Los que no roben volverán en unos pocos meses a vivir como siempre, sin fanfarria. Otros coleccionarán coches de alta gama y estancias, como los Lázaros y los Patas de la vida, se dedicarán a corretear por los techos coimeando jueces e inventando gestas revolucionarias que justifiquen su enriquecimiento. Tal vez la felicidad no llega con el peso de las joyas, sino con la paz interior.
La regla del reloj. En las campañas electorales, y más en los gobiernos, es útil que el líder tenga a mano un reloj y que, de tiempo en tiempo, mida lo que está haciendo. Solo los números permiten acercarse a la realidad.
Nosotros, cuando el candidato tiene la calidad suficiente, le pedimos que conozca en concreto a qué se dedica la campaña. Lo mismo hacemos con presidentes o gobernadores y alcaldes, aunque en este caso el experimento es más difícil: la mayoría de ellos está borracha de Hubris y odia los números.
Usamos una plantilla para cuantificar a qué dedica el tiempo el comité de campaña: adular al líder y denostar a los adversarios, conversar sobre lo que dicen los periodistas, sobre lo que ocurre en el Congreso, sobre lo que dicen dirigentes del gobierno y de la oposición, tratar de manipular a los electores con algún truco para ganar las próximas elecciones, analizar los problemas que desvelan a los ciudadanos y buscarles solución.
Somos habitantes de un país que ha perdido toda relevancia en el mundo
Normalmente emplean su tiempo en conversar acerca de quién es jefe del bloque del partido, a quién le entregan una nueva caja, si Mínimo acompaña o traiciona al Gobierno, si el Presidente se atreve a quitarle una caja. La pregunta que hacemos entonces es: ¿cuántos argentinos pierden el sueño, se despiertan a la madrugada, angustiados por los malabares de los políticos?
¿Cuántos están angustiados por el desempleo, la salud, la seguridad, la educación de sus hijos?
Esos problemas de la gente suelen ocupar un lugar marginal o simplemente no aparecen.
Es por eso que la mayoría de los latinoamericanos está votando por opciones diferentes. Se cansó de políticos que viven en un mundo del que ellos están excluidos.
Las cucarachas. Las menos peligrosas son bichitos que disfrutan comiendo basura en las alcantarillas. Las más peligrosas se dedican a intoxicar a los mandatarios, llevan chismes, quieren que el gobierno se dedique a perseguir a los adversarios, mentir, calumniar. Nunca piensan en la gente. Normalmente son personas que han fracasado como candidatas, están resentidas con la vida y fomentan resentimientos para que el Presidente comparta su menú de basurita.
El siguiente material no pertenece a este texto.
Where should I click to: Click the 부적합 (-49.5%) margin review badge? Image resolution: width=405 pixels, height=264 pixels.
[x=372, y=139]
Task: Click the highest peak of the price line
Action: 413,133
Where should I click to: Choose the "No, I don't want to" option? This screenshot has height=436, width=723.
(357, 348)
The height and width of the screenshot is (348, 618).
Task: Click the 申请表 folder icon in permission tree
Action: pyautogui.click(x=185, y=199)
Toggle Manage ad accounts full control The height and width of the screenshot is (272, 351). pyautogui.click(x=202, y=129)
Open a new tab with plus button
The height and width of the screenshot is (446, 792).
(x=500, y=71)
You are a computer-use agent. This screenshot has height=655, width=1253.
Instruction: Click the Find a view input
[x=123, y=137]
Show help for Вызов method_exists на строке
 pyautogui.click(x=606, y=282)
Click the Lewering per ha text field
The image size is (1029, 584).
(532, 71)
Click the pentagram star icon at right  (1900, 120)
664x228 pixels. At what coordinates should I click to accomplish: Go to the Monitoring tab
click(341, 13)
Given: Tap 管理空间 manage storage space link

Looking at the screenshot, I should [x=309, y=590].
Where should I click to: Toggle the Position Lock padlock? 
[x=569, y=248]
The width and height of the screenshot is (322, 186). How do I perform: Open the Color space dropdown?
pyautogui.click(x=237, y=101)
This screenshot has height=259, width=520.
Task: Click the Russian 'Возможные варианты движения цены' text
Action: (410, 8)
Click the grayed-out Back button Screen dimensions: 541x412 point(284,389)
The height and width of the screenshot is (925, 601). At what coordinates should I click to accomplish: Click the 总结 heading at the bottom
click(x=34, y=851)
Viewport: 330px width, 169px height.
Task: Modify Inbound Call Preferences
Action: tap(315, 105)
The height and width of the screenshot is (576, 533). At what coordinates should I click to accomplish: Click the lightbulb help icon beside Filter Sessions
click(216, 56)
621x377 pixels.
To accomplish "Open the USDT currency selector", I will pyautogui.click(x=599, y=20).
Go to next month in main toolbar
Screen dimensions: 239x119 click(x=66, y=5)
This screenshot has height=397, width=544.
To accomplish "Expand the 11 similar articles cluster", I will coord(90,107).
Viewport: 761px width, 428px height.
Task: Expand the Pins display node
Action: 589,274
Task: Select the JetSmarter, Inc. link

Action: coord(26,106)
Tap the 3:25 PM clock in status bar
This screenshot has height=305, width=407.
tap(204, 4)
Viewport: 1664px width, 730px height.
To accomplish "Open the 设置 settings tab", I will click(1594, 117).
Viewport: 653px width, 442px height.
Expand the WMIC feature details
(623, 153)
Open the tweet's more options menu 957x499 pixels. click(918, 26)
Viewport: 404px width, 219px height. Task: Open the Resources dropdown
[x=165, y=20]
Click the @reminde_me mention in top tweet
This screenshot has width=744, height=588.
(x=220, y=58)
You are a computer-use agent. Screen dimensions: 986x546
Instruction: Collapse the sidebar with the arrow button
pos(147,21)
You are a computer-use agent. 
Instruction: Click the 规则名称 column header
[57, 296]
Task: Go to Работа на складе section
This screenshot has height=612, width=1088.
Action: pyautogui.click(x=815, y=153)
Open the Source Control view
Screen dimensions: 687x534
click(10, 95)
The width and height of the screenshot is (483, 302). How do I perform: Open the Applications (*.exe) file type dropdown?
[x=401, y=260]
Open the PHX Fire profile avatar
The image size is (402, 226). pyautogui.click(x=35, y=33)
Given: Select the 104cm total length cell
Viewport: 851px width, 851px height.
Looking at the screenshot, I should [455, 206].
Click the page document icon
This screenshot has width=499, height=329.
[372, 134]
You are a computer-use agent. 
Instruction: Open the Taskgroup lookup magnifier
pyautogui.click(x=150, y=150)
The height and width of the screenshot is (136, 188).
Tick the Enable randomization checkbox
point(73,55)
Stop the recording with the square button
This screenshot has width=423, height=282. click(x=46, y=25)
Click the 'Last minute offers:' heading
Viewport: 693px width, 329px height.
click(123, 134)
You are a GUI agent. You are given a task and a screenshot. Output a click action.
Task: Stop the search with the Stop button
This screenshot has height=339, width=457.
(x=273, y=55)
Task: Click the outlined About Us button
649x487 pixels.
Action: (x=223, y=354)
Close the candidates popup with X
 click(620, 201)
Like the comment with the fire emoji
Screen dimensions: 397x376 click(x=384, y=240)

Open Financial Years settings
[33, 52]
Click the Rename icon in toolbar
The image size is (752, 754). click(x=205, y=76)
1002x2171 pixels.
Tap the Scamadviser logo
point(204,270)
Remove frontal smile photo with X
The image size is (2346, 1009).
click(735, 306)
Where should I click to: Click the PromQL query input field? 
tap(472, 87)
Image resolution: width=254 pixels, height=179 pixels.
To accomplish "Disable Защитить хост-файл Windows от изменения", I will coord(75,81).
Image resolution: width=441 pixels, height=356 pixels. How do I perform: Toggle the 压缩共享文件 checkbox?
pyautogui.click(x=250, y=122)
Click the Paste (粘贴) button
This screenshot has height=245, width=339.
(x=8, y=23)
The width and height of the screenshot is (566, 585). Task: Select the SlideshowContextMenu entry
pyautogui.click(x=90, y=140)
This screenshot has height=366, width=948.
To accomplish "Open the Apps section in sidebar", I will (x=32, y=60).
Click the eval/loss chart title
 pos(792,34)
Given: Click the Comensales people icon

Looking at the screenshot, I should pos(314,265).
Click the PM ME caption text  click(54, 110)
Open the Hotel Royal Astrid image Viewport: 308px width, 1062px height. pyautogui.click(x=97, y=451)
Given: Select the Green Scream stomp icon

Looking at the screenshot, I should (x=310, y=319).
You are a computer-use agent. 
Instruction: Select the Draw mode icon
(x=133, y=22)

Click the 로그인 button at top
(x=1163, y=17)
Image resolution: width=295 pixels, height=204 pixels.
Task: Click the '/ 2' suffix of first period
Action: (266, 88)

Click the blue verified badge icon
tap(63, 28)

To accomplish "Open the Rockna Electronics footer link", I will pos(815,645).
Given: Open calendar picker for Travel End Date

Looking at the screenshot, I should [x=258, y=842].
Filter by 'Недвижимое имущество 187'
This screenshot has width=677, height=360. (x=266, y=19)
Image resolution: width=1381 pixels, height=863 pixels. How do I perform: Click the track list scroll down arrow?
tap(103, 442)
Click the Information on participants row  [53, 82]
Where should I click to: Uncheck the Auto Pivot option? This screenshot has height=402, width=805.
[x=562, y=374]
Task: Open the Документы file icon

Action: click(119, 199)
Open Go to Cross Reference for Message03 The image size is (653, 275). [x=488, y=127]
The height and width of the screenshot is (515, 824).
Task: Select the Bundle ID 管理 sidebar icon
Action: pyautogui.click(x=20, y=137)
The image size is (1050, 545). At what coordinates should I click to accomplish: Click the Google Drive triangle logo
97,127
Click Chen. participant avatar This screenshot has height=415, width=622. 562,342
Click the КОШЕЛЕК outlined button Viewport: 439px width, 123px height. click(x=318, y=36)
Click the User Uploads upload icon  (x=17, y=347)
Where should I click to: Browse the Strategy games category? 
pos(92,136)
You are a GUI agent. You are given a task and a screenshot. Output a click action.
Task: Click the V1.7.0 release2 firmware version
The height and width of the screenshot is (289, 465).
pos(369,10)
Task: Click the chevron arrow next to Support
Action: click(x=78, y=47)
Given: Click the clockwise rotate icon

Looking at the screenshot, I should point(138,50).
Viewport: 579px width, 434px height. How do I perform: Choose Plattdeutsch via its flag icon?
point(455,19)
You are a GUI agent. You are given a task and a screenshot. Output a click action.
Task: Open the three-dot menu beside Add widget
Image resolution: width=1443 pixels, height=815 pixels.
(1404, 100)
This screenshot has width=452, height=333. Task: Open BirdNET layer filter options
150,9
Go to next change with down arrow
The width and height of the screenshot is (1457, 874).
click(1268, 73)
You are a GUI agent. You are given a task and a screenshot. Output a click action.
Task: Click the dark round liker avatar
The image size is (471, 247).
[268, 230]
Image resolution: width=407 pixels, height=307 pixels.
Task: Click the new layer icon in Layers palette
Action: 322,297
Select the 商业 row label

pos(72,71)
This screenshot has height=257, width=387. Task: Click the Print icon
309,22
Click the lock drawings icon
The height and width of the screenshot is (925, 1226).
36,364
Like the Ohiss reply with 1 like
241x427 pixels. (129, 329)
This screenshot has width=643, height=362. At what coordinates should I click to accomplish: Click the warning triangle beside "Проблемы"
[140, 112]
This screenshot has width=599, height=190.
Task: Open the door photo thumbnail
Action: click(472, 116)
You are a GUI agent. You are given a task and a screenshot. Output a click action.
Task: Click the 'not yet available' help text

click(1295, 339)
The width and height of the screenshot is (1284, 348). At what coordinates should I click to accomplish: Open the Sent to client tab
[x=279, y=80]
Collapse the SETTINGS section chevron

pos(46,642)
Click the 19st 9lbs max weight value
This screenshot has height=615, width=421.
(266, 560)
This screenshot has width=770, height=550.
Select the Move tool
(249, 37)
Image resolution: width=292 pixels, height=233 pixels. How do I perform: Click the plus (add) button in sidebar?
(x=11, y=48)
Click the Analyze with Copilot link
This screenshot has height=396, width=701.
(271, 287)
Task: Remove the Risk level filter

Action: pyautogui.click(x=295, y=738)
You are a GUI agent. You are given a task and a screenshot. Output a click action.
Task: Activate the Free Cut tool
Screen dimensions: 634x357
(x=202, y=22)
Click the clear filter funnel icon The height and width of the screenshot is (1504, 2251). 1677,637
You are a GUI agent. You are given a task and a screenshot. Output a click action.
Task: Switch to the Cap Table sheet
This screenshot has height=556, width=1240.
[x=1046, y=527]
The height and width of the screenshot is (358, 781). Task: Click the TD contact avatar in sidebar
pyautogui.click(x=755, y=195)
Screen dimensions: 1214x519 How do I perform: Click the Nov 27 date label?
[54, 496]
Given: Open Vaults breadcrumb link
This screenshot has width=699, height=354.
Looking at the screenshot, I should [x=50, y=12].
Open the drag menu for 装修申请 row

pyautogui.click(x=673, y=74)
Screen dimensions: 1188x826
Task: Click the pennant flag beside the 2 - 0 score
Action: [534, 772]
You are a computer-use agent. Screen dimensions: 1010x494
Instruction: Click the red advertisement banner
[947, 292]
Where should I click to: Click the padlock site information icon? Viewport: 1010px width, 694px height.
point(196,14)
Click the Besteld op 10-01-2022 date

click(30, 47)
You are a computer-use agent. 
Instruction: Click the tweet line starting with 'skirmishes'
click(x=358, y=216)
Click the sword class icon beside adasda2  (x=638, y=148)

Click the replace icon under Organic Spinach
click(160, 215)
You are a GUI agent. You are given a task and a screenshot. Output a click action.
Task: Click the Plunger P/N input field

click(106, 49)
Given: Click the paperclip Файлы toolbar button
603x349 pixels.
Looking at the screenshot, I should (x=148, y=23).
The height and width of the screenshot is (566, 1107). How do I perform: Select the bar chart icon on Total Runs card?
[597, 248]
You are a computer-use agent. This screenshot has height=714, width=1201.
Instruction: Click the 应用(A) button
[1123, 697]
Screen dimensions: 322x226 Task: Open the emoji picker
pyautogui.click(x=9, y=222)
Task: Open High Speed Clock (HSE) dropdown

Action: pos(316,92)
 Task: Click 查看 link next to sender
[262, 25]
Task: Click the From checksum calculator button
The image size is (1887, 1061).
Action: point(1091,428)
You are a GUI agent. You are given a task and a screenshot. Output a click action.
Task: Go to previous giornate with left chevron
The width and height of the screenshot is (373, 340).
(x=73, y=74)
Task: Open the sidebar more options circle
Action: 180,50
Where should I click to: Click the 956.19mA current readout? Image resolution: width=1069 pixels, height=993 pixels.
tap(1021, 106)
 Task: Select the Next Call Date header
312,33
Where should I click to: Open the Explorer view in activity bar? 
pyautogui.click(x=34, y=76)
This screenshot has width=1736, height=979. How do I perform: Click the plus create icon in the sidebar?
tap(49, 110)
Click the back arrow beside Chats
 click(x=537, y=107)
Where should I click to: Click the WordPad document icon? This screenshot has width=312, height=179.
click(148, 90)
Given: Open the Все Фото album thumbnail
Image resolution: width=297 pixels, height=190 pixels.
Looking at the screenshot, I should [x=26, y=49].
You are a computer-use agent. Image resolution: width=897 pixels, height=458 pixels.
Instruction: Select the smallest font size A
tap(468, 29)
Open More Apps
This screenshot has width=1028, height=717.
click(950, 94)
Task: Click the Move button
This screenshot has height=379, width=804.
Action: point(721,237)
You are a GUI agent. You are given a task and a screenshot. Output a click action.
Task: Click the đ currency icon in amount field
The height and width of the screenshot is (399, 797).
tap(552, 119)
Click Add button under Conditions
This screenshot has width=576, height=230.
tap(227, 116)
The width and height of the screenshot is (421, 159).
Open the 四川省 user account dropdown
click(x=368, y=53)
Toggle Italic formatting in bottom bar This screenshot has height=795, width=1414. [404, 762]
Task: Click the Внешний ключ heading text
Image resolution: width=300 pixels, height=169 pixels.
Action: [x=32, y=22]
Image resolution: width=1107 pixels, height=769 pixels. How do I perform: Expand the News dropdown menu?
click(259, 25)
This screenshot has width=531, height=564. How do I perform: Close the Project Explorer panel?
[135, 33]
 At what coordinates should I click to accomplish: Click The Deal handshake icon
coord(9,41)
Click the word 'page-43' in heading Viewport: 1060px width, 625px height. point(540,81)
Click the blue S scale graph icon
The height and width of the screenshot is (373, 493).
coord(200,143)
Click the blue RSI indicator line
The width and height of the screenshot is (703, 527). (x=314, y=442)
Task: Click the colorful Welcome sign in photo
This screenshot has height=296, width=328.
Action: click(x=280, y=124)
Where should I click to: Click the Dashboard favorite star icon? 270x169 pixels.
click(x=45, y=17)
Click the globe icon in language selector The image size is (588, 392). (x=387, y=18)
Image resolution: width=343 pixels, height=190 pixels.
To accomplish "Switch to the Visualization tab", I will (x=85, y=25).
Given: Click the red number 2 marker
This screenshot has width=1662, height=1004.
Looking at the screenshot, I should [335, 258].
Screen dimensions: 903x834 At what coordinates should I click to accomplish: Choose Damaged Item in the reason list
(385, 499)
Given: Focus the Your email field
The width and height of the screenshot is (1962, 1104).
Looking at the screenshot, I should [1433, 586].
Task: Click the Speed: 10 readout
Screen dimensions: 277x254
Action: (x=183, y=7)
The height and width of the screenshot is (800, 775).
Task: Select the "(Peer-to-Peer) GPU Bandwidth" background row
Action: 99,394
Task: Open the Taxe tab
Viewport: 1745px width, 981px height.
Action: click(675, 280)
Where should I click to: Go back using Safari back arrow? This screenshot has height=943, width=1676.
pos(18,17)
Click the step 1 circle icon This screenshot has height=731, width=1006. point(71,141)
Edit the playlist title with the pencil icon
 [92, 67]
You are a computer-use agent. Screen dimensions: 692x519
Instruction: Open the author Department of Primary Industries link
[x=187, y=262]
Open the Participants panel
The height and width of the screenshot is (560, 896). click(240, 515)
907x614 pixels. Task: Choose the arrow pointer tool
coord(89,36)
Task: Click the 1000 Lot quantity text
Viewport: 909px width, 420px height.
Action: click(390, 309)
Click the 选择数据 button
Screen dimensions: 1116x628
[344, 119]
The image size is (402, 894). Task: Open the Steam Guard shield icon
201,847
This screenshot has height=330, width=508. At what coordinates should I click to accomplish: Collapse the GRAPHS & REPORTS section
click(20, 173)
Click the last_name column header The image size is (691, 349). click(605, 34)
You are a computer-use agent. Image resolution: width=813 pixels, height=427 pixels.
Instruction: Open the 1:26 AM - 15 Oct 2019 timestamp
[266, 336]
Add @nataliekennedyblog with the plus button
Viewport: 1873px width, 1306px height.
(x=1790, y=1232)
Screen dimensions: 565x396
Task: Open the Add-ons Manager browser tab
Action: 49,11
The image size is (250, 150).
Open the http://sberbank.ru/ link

Es sano aplicarles el test del reloj. Si el candidato o el Presidente los convoca a conversar, mide el tiempo que cada uno de ellos dedica al chisme y al culto a la personalidad y lo compara con el que dedica a pensar en los problemas de la gente, puede tener una guía acertada para confirmarlos o echarlos del empleo.
Si actúa así, es más probable que gane las elecciones o consiga la reelección, que haciendo trampas. Anímese, Alberto: el Gobierno necesita menos cucarachas y más personas como Gerardo Rozín.